Notzing/Wartenberg – Dem Landrat könnte eine Gefängnisstrafe drohen – zumindest, wenn Martin Bayerstorfer die rechtliche Situation nicht ändert und in einem beiden Badeseen des Landkreises ein Mensch schwer verunglückt oder gar zu Tode kommt. Einen Unfall kann man selbst bei bester Absicherung nie ausschließen, rechtlich absichern kann sich der Landkreis aber durchaus.

Und das hat der Kreistag am gestrigen Montag getan. Er beschloss nicht nur ein neues Sicherheitskonzept, sondern auch eine Aufhebungssatzung für den Notzinger Weiher in der Gemeinde Oberding und den Thenner See bei Wartenberg.

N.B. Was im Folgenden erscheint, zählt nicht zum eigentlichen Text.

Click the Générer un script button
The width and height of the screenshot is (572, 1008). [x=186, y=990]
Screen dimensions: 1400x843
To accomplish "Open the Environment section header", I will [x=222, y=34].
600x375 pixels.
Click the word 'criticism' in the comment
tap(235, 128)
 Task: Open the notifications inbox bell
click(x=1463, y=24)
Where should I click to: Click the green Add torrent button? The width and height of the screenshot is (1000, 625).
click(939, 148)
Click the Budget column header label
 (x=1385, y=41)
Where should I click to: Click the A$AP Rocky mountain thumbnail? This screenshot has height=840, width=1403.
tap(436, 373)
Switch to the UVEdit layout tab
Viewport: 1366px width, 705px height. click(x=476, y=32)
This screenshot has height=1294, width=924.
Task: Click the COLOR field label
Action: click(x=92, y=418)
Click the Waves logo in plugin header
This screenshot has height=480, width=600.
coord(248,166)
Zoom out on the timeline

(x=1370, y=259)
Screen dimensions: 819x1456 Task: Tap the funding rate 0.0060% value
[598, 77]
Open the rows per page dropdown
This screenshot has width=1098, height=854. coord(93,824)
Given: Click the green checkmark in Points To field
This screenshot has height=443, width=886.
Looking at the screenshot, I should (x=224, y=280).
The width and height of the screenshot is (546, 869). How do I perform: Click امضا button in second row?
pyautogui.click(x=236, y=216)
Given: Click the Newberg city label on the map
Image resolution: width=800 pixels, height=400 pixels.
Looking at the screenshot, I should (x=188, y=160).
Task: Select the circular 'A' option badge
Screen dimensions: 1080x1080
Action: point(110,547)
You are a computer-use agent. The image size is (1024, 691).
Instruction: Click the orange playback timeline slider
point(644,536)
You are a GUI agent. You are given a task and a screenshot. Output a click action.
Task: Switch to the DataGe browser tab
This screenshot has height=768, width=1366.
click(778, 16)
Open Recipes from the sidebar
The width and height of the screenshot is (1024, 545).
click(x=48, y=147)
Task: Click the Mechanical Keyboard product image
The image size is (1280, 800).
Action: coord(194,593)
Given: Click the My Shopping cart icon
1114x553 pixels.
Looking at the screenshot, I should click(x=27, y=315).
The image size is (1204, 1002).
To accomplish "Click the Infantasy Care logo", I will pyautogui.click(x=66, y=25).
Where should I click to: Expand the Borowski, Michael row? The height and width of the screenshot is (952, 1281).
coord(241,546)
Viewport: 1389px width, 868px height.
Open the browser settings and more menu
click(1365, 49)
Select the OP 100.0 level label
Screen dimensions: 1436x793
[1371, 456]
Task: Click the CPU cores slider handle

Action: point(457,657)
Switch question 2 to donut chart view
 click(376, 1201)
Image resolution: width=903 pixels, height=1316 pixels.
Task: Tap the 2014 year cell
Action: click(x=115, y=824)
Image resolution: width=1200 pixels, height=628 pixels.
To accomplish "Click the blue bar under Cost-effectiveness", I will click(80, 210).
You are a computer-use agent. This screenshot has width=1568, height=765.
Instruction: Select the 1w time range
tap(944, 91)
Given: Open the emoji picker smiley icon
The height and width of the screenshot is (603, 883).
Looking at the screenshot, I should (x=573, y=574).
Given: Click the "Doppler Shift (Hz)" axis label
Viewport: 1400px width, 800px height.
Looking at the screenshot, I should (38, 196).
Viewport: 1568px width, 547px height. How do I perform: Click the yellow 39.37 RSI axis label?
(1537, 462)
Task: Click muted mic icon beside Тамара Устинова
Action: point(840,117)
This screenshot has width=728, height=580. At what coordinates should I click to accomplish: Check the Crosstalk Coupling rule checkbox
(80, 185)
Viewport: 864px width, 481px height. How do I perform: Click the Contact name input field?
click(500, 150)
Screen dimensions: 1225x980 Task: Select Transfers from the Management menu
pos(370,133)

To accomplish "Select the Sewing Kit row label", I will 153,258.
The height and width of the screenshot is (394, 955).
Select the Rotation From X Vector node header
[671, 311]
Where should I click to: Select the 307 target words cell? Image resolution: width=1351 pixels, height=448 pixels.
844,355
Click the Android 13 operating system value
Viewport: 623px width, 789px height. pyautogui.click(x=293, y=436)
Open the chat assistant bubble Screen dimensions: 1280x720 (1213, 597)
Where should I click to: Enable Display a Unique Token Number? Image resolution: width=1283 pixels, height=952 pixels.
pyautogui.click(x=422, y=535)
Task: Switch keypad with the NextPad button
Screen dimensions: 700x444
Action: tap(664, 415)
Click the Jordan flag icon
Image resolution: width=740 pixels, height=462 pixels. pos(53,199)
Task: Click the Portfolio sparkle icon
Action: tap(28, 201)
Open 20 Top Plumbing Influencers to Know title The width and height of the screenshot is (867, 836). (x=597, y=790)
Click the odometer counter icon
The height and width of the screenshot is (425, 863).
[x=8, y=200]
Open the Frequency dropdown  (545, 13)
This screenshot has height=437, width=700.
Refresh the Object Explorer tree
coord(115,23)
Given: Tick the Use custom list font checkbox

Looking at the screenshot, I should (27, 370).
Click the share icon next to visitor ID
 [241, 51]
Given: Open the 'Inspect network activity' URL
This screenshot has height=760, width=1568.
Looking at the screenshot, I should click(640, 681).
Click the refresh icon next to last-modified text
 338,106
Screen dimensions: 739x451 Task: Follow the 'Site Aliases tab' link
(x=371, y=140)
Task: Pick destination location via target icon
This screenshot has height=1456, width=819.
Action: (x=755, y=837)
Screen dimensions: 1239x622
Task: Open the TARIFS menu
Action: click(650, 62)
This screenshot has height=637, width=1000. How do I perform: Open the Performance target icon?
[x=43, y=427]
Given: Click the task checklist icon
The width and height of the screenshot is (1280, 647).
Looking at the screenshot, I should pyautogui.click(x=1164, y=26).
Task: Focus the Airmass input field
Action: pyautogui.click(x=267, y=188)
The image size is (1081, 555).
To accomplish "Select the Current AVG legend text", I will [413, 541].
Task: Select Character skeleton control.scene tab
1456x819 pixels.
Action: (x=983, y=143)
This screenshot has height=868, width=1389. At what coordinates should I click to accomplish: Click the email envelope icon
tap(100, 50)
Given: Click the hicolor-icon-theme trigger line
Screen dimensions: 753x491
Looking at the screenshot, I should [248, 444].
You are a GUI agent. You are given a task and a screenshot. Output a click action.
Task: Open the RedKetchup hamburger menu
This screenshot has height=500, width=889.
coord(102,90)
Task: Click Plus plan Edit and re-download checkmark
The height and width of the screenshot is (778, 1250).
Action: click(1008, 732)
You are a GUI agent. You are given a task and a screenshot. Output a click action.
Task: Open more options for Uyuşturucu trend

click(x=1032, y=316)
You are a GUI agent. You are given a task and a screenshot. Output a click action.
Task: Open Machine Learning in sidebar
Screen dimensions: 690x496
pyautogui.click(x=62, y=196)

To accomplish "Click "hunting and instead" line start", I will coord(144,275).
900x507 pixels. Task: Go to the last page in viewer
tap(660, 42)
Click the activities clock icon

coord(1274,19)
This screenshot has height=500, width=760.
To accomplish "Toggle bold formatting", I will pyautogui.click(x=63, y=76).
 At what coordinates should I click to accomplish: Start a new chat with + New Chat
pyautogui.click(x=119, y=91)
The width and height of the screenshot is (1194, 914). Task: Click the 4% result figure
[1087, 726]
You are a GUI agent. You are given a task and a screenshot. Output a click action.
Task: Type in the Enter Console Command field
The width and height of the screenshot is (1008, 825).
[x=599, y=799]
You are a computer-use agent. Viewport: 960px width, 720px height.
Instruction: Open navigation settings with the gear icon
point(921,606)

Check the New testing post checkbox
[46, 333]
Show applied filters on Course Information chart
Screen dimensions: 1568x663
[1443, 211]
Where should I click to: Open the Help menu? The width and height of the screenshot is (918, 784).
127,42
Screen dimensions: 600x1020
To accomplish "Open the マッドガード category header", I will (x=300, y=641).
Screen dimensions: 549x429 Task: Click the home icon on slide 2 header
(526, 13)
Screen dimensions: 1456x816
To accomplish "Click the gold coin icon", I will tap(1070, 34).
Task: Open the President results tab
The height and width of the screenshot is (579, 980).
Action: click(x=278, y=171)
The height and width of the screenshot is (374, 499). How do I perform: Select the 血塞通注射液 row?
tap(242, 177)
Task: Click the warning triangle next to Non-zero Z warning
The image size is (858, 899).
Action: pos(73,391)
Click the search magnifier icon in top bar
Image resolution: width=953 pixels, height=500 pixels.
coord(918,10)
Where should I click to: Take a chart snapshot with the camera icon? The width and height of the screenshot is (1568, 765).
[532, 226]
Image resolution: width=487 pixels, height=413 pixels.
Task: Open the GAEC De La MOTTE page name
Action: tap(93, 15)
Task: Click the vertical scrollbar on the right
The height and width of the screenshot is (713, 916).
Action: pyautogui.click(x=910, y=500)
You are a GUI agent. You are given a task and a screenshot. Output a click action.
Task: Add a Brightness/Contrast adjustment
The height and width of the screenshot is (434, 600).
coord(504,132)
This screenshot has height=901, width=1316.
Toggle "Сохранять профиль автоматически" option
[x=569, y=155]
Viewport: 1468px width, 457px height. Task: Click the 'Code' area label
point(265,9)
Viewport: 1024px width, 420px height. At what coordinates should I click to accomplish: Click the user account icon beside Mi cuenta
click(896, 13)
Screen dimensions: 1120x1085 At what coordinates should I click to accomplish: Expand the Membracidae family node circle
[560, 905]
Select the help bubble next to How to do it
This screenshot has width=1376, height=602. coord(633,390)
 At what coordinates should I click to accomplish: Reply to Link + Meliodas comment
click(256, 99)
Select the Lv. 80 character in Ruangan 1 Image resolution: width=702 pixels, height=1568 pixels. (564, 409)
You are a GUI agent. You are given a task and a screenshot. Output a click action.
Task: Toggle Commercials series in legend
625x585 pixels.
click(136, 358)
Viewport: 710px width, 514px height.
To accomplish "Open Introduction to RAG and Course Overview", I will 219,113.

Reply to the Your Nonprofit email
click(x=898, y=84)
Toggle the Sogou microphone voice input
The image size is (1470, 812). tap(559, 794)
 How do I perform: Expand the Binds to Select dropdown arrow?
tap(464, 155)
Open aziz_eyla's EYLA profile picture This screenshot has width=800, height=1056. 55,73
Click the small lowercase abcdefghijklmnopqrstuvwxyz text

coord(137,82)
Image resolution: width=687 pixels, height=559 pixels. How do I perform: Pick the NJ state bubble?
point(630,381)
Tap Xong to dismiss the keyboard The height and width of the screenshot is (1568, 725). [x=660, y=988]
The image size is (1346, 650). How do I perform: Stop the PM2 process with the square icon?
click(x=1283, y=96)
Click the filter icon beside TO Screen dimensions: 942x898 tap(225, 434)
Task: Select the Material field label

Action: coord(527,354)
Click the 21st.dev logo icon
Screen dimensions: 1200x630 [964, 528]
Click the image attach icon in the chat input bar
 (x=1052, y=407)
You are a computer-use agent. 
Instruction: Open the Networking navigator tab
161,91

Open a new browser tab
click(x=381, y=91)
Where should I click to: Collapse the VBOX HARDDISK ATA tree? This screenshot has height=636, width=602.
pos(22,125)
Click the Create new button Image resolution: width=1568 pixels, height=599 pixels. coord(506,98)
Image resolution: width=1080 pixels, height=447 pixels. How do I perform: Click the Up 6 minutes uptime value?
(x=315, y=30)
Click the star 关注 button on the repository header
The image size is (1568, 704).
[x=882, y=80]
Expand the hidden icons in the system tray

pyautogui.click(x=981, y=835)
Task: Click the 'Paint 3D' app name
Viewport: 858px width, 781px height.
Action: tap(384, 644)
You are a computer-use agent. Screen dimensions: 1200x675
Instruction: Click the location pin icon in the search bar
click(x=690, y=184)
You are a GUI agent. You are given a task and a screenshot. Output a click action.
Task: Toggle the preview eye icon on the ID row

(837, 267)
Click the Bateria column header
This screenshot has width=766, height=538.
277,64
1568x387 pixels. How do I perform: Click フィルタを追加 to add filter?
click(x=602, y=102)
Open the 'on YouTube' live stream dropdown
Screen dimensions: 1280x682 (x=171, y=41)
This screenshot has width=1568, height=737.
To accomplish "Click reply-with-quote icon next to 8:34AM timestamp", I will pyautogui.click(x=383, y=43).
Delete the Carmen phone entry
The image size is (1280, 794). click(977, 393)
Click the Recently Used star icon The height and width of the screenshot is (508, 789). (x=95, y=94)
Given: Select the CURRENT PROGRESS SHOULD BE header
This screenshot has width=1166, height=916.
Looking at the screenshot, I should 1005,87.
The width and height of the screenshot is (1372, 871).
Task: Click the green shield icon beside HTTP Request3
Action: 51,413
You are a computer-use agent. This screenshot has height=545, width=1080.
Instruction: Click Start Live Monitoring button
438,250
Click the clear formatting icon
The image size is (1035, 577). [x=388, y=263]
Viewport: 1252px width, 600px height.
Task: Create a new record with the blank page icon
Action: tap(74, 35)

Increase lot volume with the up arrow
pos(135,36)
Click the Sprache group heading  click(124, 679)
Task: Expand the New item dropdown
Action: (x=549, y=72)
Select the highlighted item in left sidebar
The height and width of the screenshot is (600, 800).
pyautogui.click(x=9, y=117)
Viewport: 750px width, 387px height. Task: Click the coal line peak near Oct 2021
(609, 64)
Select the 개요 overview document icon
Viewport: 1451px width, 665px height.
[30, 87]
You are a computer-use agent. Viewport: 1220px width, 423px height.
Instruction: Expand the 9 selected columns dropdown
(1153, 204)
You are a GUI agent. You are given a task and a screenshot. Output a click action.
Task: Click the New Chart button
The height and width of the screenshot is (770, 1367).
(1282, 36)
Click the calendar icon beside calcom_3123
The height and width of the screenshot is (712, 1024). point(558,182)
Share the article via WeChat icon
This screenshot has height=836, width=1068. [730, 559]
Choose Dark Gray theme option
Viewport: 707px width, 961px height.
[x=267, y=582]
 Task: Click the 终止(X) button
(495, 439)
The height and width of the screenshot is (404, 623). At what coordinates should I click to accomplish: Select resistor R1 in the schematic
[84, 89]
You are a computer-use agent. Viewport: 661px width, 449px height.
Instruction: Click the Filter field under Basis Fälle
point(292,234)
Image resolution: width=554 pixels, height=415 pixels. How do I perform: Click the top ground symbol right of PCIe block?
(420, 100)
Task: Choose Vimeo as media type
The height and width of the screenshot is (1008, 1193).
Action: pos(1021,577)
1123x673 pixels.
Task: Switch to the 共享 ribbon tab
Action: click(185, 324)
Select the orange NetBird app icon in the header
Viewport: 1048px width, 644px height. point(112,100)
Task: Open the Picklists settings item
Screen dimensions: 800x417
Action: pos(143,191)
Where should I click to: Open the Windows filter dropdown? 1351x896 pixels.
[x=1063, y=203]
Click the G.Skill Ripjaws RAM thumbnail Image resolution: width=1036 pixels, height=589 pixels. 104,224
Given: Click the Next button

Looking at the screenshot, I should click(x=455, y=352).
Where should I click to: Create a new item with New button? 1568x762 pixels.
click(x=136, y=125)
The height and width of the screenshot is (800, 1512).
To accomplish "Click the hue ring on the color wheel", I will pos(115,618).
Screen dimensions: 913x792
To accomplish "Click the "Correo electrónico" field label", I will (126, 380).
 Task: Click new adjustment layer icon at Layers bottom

Mit besagter Aufhebung begibt sich der Landkreis freilich nicht in den rechtsfreien Raum. Im Gegenteil: Nun kommen Hausordnungen. Die stammen aus der Feder der Rechtsanwaltskanzlei Tacke Krafft, die ein erstes Konzept am 25. November 2020 im Umweltausschuss des Kreistags vorgestellt hatte (wir berichteten), und in gleicher Sache auch die Gemeinden Wörth, Neuching, Finsing und Moosinning berät.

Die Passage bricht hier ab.